Oleh karena itu Kant perlu melangkah lebih jauh, dan dia melakukanya. ia mengakui
bahwa konsekuensi dari tidak membayar utang atau menepati janji adalah bahwa orang
tidak akan mau meminjamkan uang atau menerima janji-janji. apakah konsekuensi itu
menguntungkan atau tidak menguntungkan, bagaimanapun itu bukan faktor yang
menentukan.

Untuk Kant, kehendak (will) adalah alasan praktis, dan kita

tidak dapat

menghendaki bahwa janji tidak disimpan. ini bukan karena hasilnya konsekuensi yang
tidak menguntungkan, tetapi karena ia menciptakan kontradiksi will. "Kontradiksi will
adalah ketika Anda ingin makan kue dan masih memilikinya. Jika Anda universalisasi
janji untuk melanggar, orang lain tidak ada yang akan percaya, dan tidak ada yang bisa
membuat janji yang lain karena prasyarat pembuatan janji adalah kepercayaan. Jenis yang
sama dari kontradiksi berlaku untuk mencuri, berbohong, menipu, perzinahan, dan
sejumlah kegiatan lain yang kita percaya tidak bermoral.
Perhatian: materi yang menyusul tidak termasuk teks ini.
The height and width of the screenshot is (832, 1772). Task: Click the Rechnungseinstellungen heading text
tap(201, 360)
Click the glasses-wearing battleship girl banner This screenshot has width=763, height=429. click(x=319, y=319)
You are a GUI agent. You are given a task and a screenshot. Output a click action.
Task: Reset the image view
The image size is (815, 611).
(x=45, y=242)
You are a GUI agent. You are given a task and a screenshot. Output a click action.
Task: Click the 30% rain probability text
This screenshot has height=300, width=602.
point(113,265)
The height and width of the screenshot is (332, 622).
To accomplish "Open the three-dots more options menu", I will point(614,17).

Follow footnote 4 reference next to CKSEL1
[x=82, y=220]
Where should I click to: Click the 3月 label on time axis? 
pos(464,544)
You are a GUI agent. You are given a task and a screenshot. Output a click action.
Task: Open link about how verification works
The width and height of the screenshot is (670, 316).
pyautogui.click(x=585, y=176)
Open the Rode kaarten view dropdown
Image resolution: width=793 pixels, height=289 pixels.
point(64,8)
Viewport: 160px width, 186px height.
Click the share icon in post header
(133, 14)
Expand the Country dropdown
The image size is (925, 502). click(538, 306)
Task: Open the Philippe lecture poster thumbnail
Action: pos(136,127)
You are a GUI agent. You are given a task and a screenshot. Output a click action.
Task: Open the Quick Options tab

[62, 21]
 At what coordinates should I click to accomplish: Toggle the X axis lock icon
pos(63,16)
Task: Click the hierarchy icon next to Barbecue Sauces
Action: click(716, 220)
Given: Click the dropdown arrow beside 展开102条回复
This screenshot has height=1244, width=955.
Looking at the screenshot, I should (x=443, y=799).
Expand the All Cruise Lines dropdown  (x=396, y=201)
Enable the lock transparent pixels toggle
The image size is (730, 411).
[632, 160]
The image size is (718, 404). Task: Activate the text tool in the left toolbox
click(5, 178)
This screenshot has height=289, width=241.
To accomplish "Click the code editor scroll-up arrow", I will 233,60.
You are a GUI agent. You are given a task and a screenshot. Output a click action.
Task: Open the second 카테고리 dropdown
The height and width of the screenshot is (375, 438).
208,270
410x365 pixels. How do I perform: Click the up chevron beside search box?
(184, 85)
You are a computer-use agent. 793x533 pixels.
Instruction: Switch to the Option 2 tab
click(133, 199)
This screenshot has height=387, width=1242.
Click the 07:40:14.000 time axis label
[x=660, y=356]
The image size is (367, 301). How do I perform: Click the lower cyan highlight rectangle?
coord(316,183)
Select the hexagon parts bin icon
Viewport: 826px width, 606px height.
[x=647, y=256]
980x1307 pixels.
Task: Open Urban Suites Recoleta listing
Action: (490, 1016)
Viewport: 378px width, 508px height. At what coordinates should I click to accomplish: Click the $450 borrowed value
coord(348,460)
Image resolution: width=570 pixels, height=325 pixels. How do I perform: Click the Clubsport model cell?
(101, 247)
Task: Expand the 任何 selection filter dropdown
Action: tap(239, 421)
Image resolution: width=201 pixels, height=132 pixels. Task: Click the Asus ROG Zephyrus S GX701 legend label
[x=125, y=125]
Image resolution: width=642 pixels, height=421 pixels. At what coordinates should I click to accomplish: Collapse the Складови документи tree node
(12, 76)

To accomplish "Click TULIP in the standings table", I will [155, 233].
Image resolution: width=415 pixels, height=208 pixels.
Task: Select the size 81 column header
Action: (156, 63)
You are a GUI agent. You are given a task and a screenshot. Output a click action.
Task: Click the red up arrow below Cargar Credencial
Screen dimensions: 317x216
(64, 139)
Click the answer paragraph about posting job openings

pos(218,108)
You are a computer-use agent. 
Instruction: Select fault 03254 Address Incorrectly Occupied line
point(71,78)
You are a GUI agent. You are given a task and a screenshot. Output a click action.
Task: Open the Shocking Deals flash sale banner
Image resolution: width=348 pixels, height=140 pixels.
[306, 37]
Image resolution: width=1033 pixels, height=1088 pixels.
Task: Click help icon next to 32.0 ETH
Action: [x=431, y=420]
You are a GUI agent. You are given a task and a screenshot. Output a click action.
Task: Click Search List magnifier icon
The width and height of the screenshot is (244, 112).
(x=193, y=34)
Satu-satunya cara tindakan akan
bekerja adalah jika orang lain tidak berperilaku seperti yang Anda lakukan. tapi itu
standar ganda.
Implikasi untuk bisnis dan akuntansi adalah jelas. harus ada suasana kepercayaan
untuk memungkinkan bisnis untuk berfungsi. jika Anda akan melanggar janji, tetapi Anda
menyuruh orang lain untuk tidak melanggarnya. sebaliknya, itu membuat janji tidak akan
ada. tapi kemauan orang lain tidak mengikuti aturan Anda adalah untuk membuat
pengecualian sendiri. ketika kita perluas, kita bergerak melampaui pandangan egosentris
kita. Kita melihat bahwa kita adalah sama seperti orang lain dan bahwa ini adalah dasar
untuk aturan keadilan: Setara harus diperlakukan sama.